System News
Topology-aware Scheduling in Sun Grid Engine
Upgrade 5 Adds Valuable Capability for CPU Scheduling
February 12, 2010,
Volume 144, Issue 2

I won't be surprised if 12 months from now I include adding that switch to the sge_request file in my top 10 list of best practices

-- Dan Templeton
 

The benefits of building topology-aware scheduling into Sun Grid Engine 6.2 update 5 are explained in a blog entry by Dan Templeton. Given that an average OS does context switches at a rather high frequency, an application may find itself executing on a different CPU and core every time it gets the chance to run. If that application makes any use of the CPU cache, for example, its performance will suffer for it. The performance might not suffer much, but the difference is usually measurable. Hence, the virtues of topology-aware scheduling.

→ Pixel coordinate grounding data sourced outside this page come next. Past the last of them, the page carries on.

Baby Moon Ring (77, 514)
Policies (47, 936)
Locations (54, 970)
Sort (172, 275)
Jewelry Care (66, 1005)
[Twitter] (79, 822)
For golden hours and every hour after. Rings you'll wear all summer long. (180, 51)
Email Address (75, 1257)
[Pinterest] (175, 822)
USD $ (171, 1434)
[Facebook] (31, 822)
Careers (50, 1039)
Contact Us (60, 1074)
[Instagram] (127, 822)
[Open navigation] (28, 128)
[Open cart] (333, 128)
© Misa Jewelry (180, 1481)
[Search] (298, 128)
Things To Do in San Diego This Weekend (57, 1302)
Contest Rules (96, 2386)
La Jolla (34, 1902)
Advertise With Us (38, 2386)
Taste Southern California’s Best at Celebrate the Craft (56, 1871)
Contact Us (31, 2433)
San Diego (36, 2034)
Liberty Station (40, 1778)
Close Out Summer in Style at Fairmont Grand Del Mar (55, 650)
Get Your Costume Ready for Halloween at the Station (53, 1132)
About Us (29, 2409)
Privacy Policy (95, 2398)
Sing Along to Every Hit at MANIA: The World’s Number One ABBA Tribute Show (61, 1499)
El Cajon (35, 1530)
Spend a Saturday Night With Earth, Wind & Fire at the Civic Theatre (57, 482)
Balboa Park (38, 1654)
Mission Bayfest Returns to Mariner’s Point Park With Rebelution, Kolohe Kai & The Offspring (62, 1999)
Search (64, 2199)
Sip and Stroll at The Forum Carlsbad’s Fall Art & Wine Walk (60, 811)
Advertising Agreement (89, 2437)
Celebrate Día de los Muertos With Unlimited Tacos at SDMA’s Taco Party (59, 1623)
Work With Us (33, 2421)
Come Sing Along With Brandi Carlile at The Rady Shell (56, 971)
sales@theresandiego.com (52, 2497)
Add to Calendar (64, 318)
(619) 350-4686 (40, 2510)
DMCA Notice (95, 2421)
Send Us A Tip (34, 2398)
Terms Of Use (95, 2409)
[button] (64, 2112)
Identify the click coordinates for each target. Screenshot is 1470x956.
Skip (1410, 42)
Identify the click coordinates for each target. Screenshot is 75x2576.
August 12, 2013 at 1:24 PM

With this new feature available in Sun Grid Engine 6.2 update 5, users are allowed to specify three different flavors of distribution strategy: linear, striding, or explicit, Templeton explains. In linear distribution, the execution daemon will place the job's threads/processes on consecutive cores if possible. If it can't fit the entire job on a single socket, it will span the job across sockets. The striding strategy tells the execution daemon to place the job on every nth core, e.g. every 4th core or every other core. The explicit strategy lets the user decide exactly which cores will be assigned to the job. Note that the core binding is a request, not a requirement. If for some reason the execution daemon can't fulfill the request, the job will still be executed; it just won't be bound.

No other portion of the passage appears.